Tasks for this exercise:
**1.** Copy out the piece on advocating for the elderly, beginning at "Many older people" and stopping after "and sexual abuse.", and change "long-term care facility" to "assisted living facility" wherever it appears.
**2.** Write what comes next in the piece on advocating for the elderly, picking up after its final sentence.

Text segment:
((

Five Ways to Advocate for the Elderly

Do you feel naturally protective of older people and want to help them navigate the challenges of life? If so, consider becoming an advocate for the elderly. 

Many older people are not well-suited to handle new and difficult circumstances. Transitions like moving to a long-term care facility or seeking medical care can be scary. Whether you work with elderly individuals or have some in your family, here are five ways to advocate for them.

1. Watch for Signs of Abuse

Though it may seem unimaginable that someone would intentionally harm an older person, elder abuse is all too real. It can occur practically anywhere but is more likely to happen out of public sight. If your loved one is in a long-term care facility, it’s important to watch for signs of abuse. Remember, not all abuse is physical or leaves obvious physical marks. Other common types of abuse include neglect, financial exploitation, and emotional and sexual abuse.

Each time you visit someone in a nursing home, look for possible signs of mistreatment. These could include bruises in strange places, sudden behavioral changes, unexplained weight loss, and/or suspicious bank withdrawals. If you suspect an elder is experiencing abuse of any kind, consider visiting a doctor for a second opinion. You may also wish to contact a nursing home abuse lawyer to see whether you have cause for litigation. If the elderly person’s life is in danger, call 911 immediately.

))

Recorded data:
((

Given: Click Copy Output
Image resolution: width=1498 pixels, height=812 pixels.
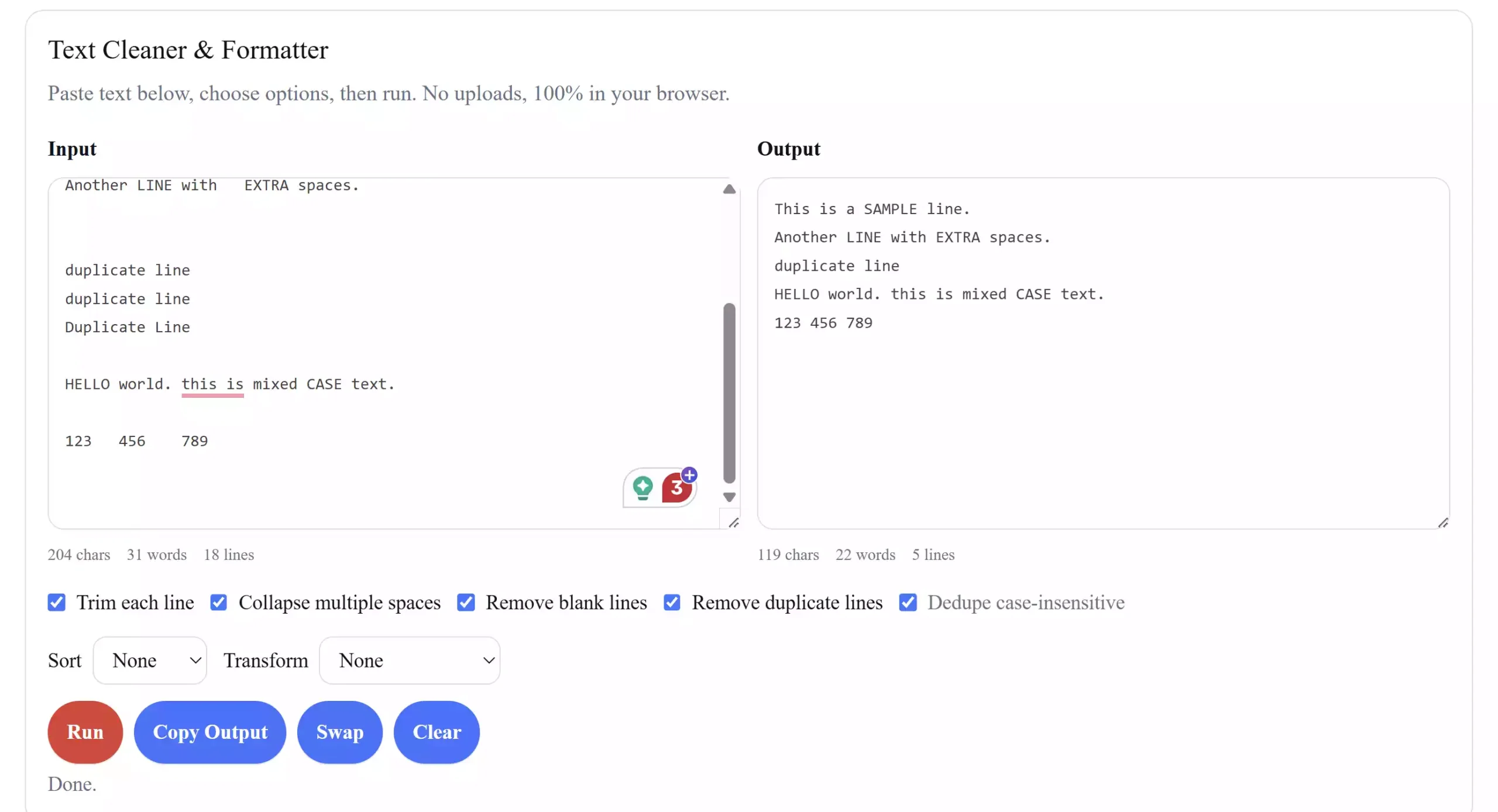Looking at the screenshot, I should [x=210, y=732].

))
((

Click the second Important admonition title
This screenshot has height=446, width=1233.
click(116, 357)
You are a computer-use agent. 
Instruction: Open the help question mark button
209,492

))

Answers to this exercise:
**1.**
Many older people are not well-suited to handle new and difficult circumstances. Transitions like moving to a assisted living facility or seeking medical care can be scary. Whether you work with elderly individuals or have some in your family, here are five ways to advocate for them.

1. Watch for Signs of Abuse

Though it may seem unimaginable that someone would intentionally harm an older person, elder abuse is all too real. It can occur practically anywhere but is more likely to happen out of public sight. If your loved one is in a assisted living facility, it’s important to watch for signs of abuse. Remember, not all abuse is physical or leaves obvious physical marks. Other common types of abuse include neglect, financial exploitation, and emotional and sexual abuse.

**2.**
2. Accompany Them During Hospital Stays

As people grow older, their bodies tend to slow down and function less efficiently than before. As a result, they may be more susceptible to illness, injuries, and diseases that could land them in the hospital. Most hospital staff are well-equipped to take excellent care of older adults. However, it is never a good idea to drop your loved one off and leave them to fend for themselves. A hospital stay — however long it may be — can be a scary thing for an elder to face on their own.

To advocate for your older friend or family member, visit them frequently while they’re in the hospital. If you have other responsibilities that force you away for extended periods of time, arrange for others to visit. 

Accompanying an elder in the hospital serves two important purposes: companionship and advocacy. When you’re there, you can give the patient comfort and support in a challenging situation. You can also look out for their needs, watch for medication administration mistakes, and help them get timely assistance from medical staff.  

3. Protect Against Scams and Fraud

Elders are often more susceptible to scammers and fraudsters because they tend to be trusting, loyal, and lonely. In 2020 alone, older adults lost nearly $140 million to romance scammers. Many scammers would like nothing more than to take advantage of a trusting elderly person. This is especially true if that person has a large savings account and no one to stick up for them.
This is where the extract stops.